The crowd felt large, and was later estimated by Reuters at forty thousand people. It was of a size that meant that neither side could claim, or be forced to admit, outright victory or loss. It represented neither an empty whimper nor an explosion of widespread outrage; rather, it was enough to insure that it would not be the last such gathering. Perhaps most significant was the appearance of a number of people new to the world of opposition activism: a team led by an anthropologist named Alexandra Arkhipova conducted spot polling in Pushkin Square, and determined that some forty per cent of those surveyed were attending a protest for the first time. It seemed that many who might not support Navalny as an individual were nonetheless aggrieved by the state’s treatment of him, the cynicism and brazenness of the attempt on his life, and the state’s persecution of him for having the temerity to survive. A seventeen-year-old protester told a reporter for Meduza, an independent online news site, that she was “upset about everything.”

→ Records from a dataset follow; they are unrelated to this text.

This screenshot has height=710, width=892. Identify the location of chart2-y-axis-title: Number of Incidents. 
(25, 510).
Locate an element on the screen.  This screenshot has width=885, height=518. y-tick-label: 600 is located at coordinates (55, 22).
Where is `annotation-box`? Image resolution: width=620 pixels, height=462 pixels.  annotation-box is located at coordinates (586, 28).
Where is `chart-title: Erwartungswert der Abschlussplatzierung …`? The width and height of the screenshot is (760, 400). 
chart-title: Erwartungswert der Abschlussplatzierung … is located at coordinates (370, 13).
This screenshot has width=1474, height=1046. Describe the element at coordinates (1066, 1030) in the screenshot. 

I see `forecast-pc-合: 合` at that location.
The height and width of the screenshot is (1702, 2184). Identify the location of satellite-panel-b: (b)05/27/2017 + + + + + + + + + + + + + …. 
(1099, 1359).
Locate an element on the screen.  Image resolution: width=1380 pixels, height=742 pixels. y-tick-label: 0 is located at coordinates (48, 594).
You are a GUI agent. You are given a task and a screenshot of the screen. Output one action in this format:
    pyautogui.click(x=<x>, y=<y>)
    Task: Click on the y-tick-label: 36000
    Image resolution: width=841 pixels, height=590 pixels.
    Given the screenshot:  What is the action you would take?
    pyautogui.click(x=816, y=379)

As I made my way in a long circle around the square, things were tense and uneasy but essentially peaceful. Every now and then a phalanx of riot police, dressed in body armor with their faces masked by black helmet visors, surged into the crowd, pulling someone out for arrest. (By the end of the day, more than three thousand people would be arrested all over Russia.) What struck me as interesting, and a new phenomenon in the nearly ten years I have spent covering protests in Moscow, were the periodic flashes of physical resistance among the protesters. I saw a scrum of people push a phalanx of riot police off their position on the square; in another spot, as I learned later, a handful of people used what one could only describe as the techniques of M.M.A. street fighting to fend off the police. As the skies turned dark, the crowd skewed younger and more brazen. I saw a number of teen-agers throw snowballs at the back window of a police van driving past—not exactly the storming of the Winter Palace, but a level of boldness and confrontation I had not witnessed in my time in Moscow.